Fueron los momentos más alejados de la normalidad que he experimentado en cuarenta años de trabajar para el Servicio Nacional de Salud.
Detrás de las máscaras, los guantes y las batas
El distanciamiento social en el Reino Unido comenzó el 23 de marzo. Para mí, llegó el 24 de marzo a las 7.30, cuando comencé mi turno en la Unidad de Cuidados Intensivos. Regresé adonde había trabajado durante diez años, hasta 2007. Regresé al centro mismo de acción.
El equipo de protección personal me resultaba restrictivo, claustrofóbico, caluroso y hasta agobiante. Sabía que estaba ingresando a un lugar de fácil contagio. ¿Cómo le iba a decir a mi familia, mi madre y mi padre, que me había ofrecido para trabajar en el centro mismo de esa pesadilla? No se hagan ilusiones: El COVID-19 es una pesadilla, un enemigo invisible. Terminé mis primeras cuatro semanas el viernes 17 de abril, cuando una de nuestras enfermeras, junto con otros dos pacientes, fallecieron. La tristeza en el grupo era palpable e inolvidable; muchos derramamos lágrimas.
A medida que pasaban las semanas, perdimos muchos pacientes, lo que significó traspasar días desgarradores. No obstante, nadie murió solo, a pesar de que a menudo los familiares no podían estar presentes. Sostuve la mano de dos pacientes al momento de morir, hablándoles de sus seres queridos y de tiempos más felices. Fueron momentos absolutamente desgarradores e inolvidables, pero eventos que moldean la experiencia de quienes con tanta satisfacción somos enfermeros.
Entonces, ¿por qué comparto esto después de semanas de agotamiento? Es porque jamás sentí tanto aliento como en esos momentos de bondad pura y profesionalismo que otros me han demostrado. Enfermeros de todo el hospital acudieron a apoyarnos. Solo imagino el terror que habrán sentido, al ser catapultados a ese ambiente completamente extraño. Esos enfermeros me inspiraron, me apoyaron y despertaron mi admiración. Jamás podríamos habernos arreglado sin esa ayuda.
Mi hermosa familia, sin la cual jamás podría haber superado cada turno, me ha enviado textos de apoyo, tarjetas, flores y bolsitas con golosinas. Cada vez que podía regresar a casa, me recibían con algo especial recién horneado o una taza de té, aceptando al mismo tiempo que lo único que yo quería era ducharme e ir a dormir.

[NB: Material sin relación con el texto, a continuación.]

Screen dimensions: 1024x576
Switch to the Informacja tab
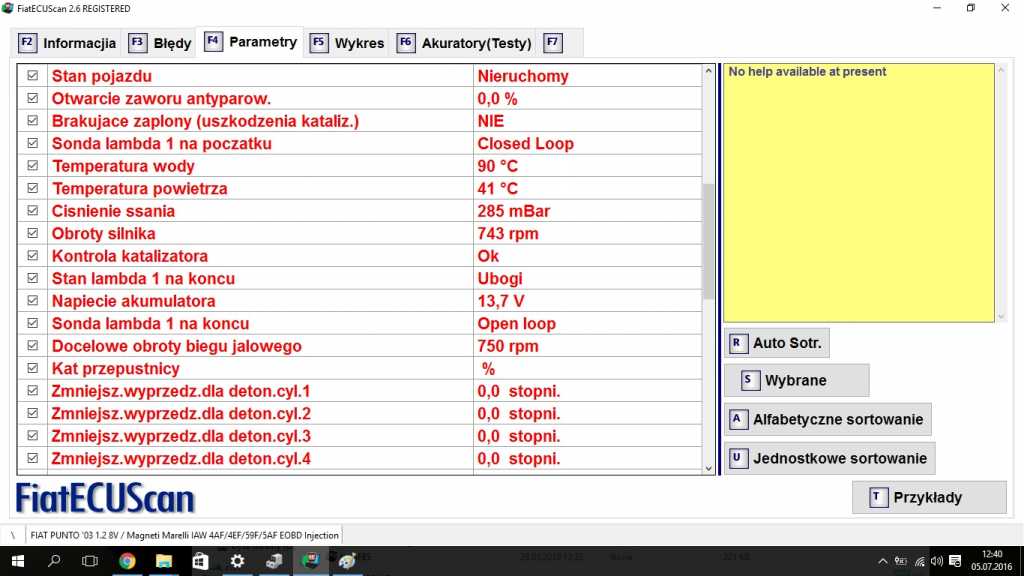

Pero ahora sé cuán preciosas son las palabras bondadosas, los mejores colegas, la familia y los amigos. Y lo más importante: cuán preciosa es la vida. Jamás olviden el maravilloso don de la vida que Dios nos ha dado, y la esperanza que todos tenemos en un futuro con él. «No hagan nada por egoísmo o vanidad; más bien, con humildad consideren a los demás como superiores a ustedes mismos. Cada uno debe velar no solo por sus propios intereses, sino también por los intereses de los demás» (Fil. 2:3, 4, NVI).